# [Exercise instructions]
Reproduce the records from their start through the line that contains "point(873,75)", requests included, with every coordinate in the answers multiplied by 2 and rounded to a whole number, halves up. Omit the pictures from your output.
##### Raw data
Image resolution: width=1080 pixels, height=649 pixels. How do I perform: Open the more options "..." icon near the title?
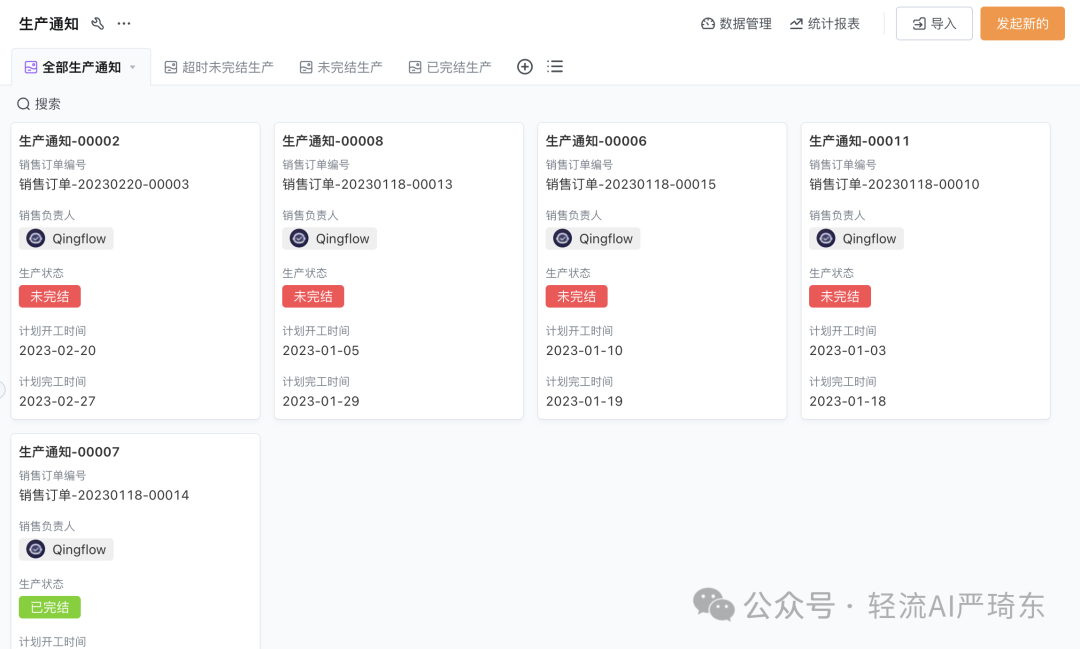(124, 22)
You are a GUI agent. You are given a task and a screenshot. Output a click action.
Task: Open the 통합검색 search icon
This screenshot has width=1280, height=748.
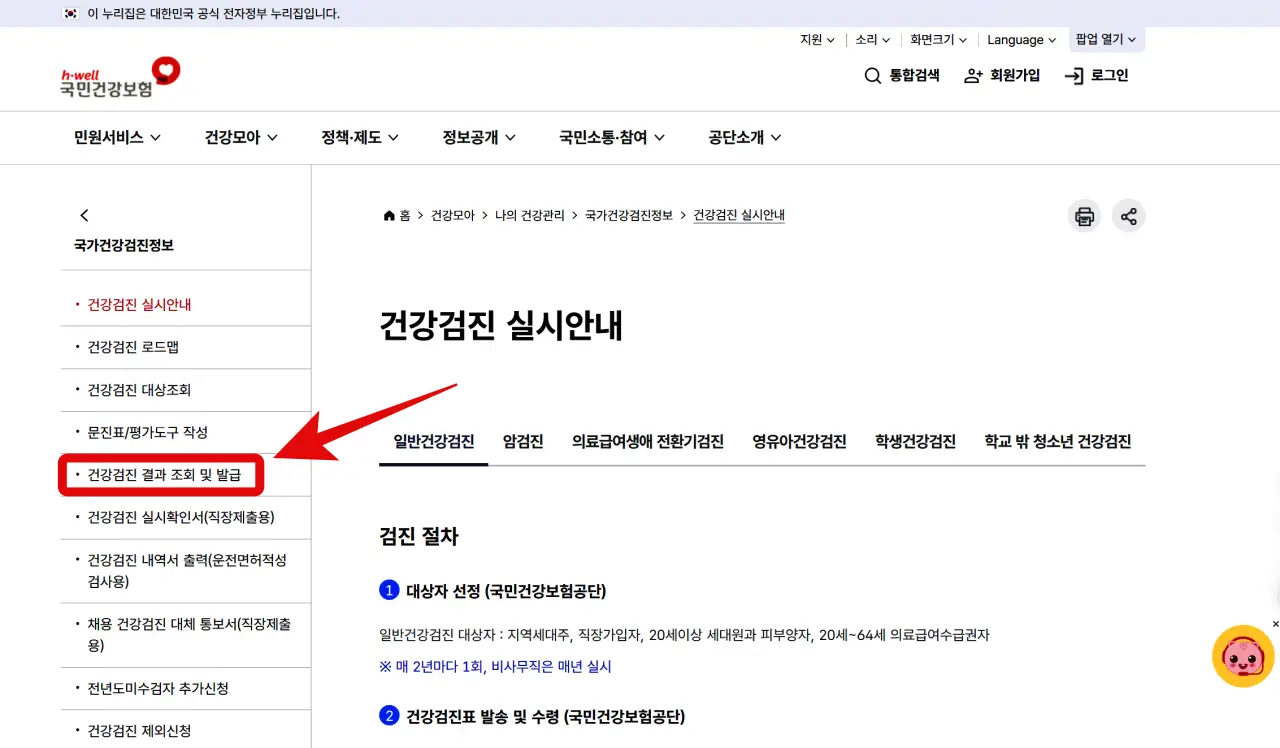point(873,75)
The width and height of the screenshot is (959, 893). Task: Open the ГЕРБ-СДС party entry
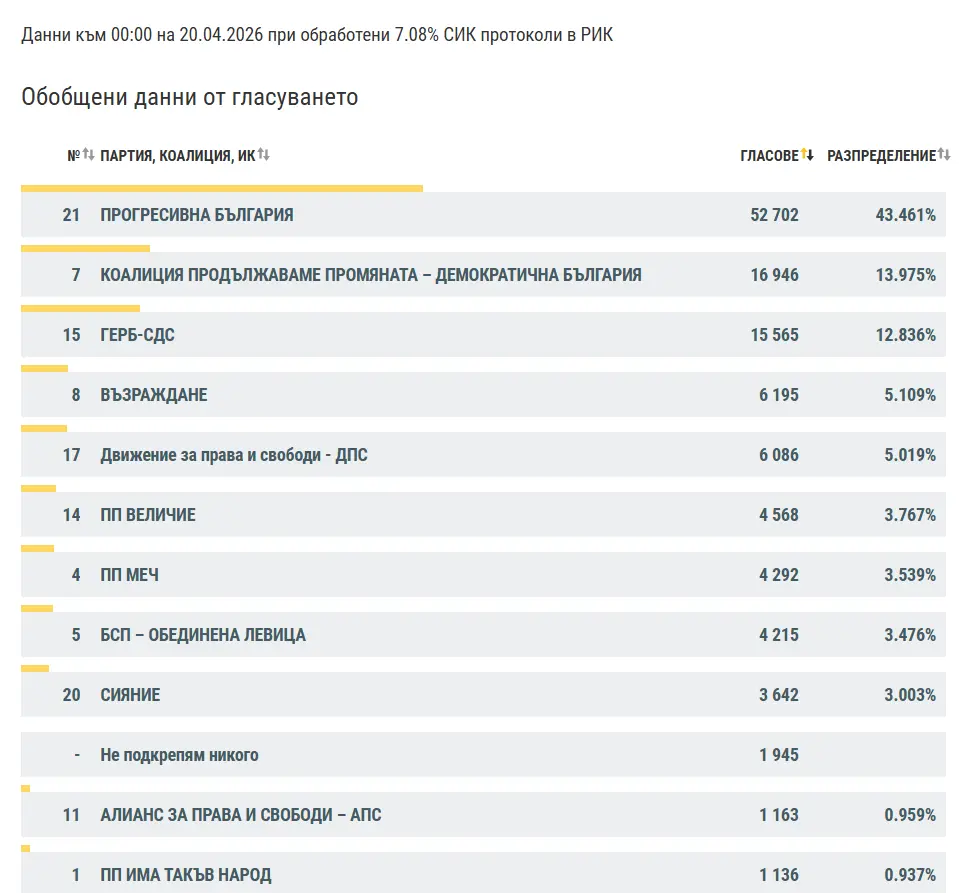(137, 335)
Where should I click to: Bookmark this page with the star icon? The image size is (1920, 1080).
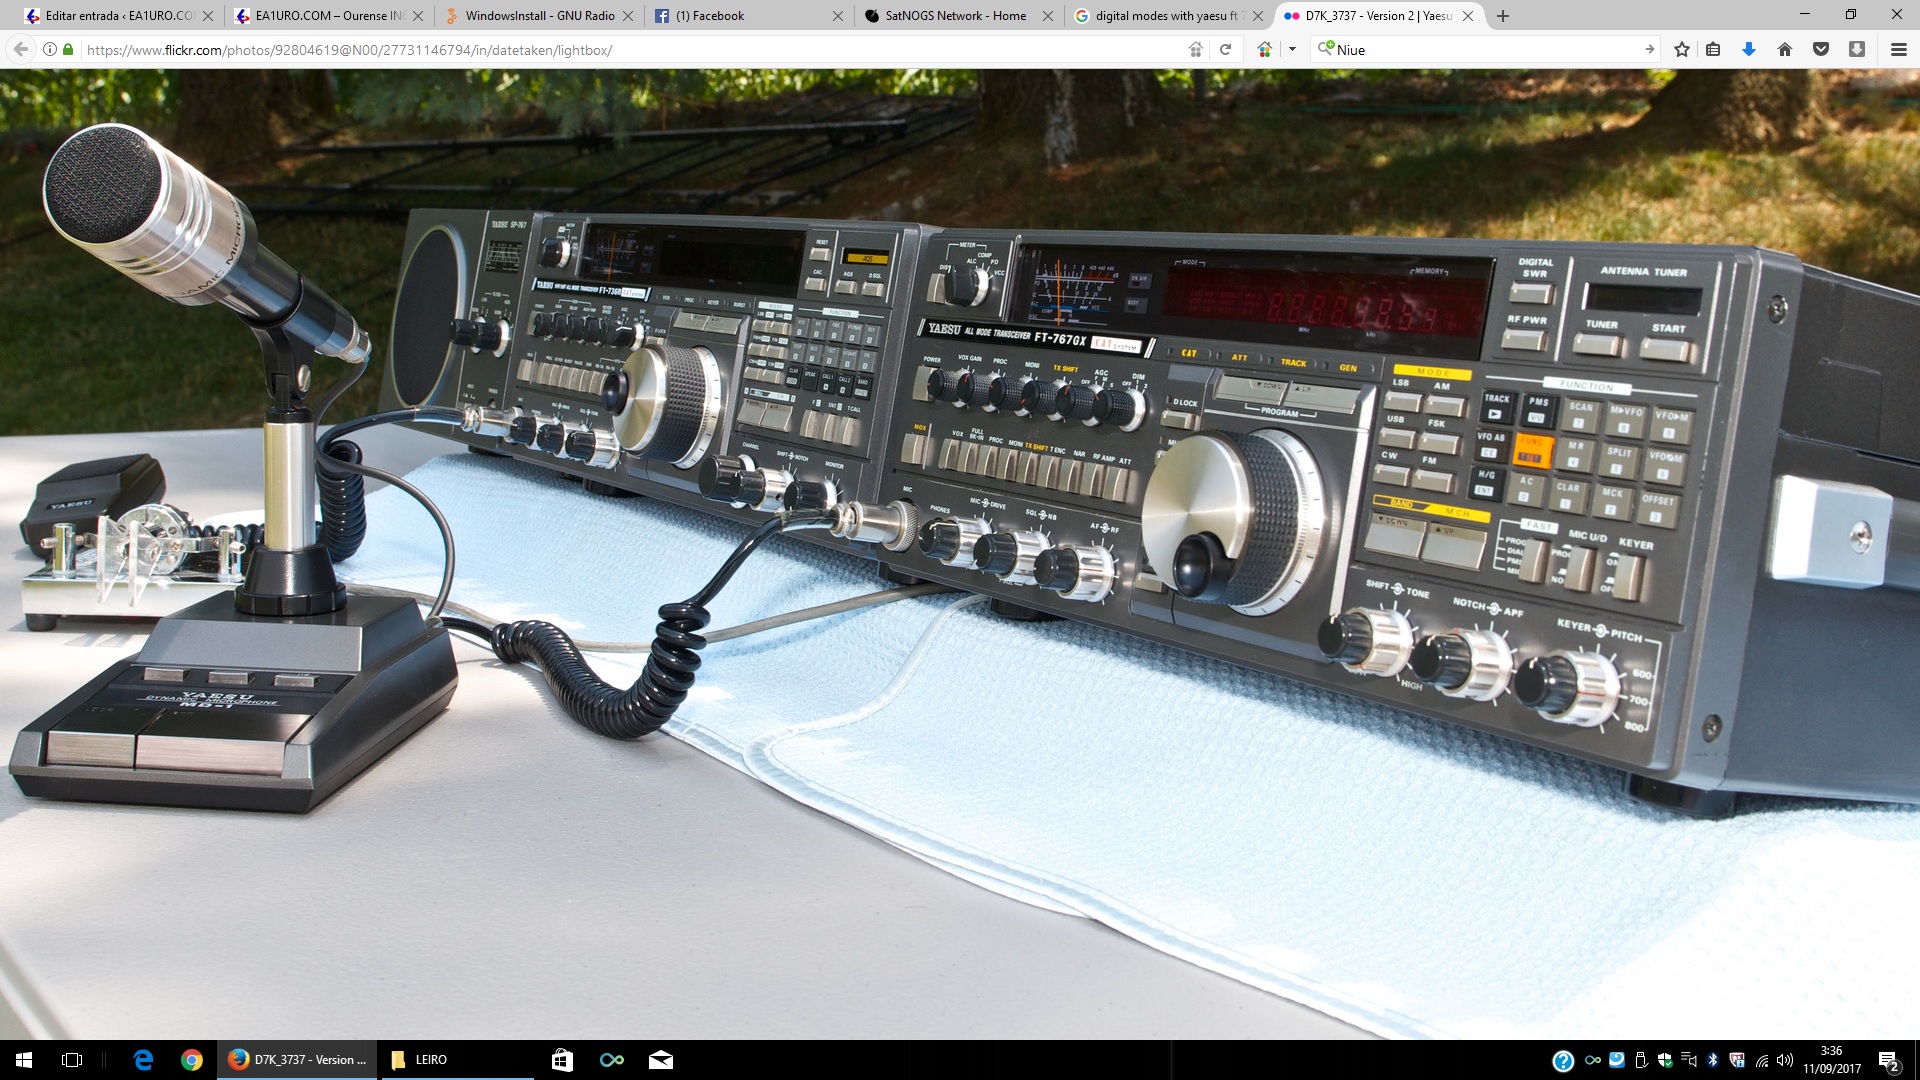coord(1682,49)
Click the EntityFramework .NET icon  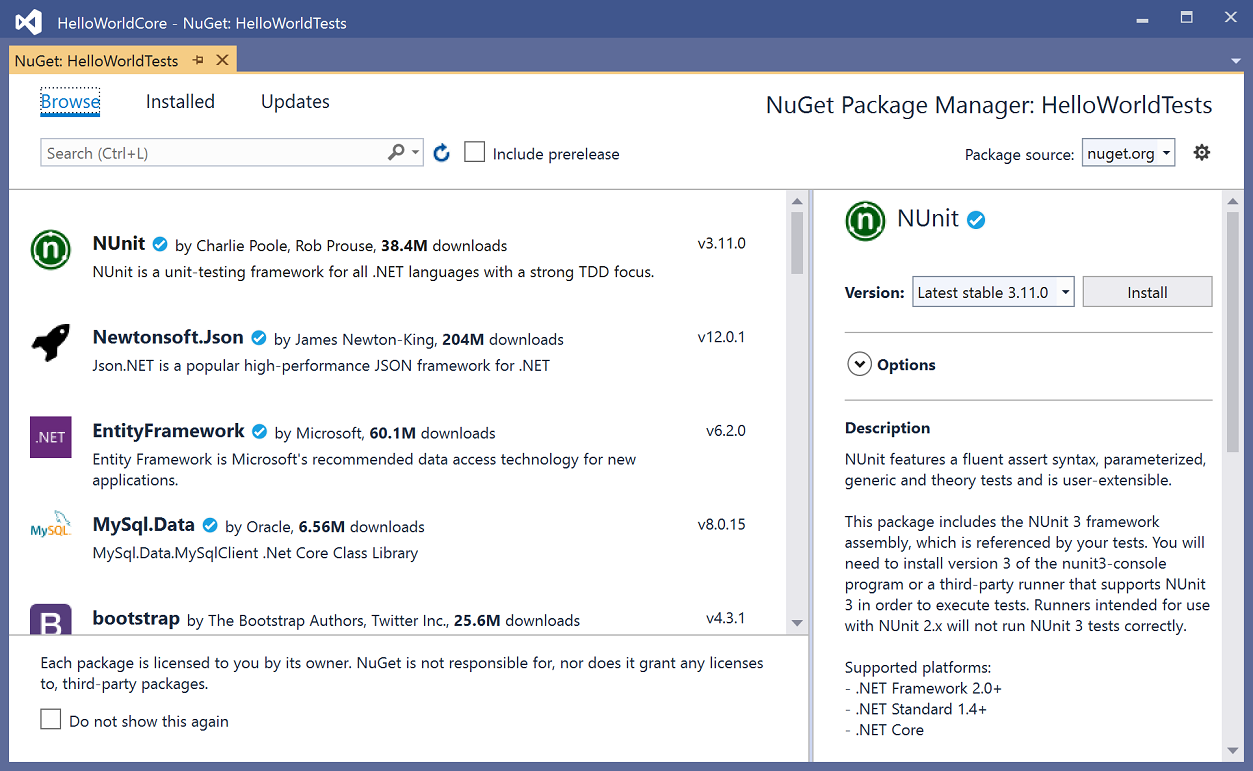(50, 437)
##########
# [Solution to the problem]
Image resolution: width=1080 pixels, height=649 pixels. How do I perform: Open the more options "..." icon near the title?
(248, 44)
You are a GUI agent. You are given a task and a screenshot. Output a click action.
Task: Open the 통합검색 search icon
This screenshot has width=1280, height=748.
point(1746,150)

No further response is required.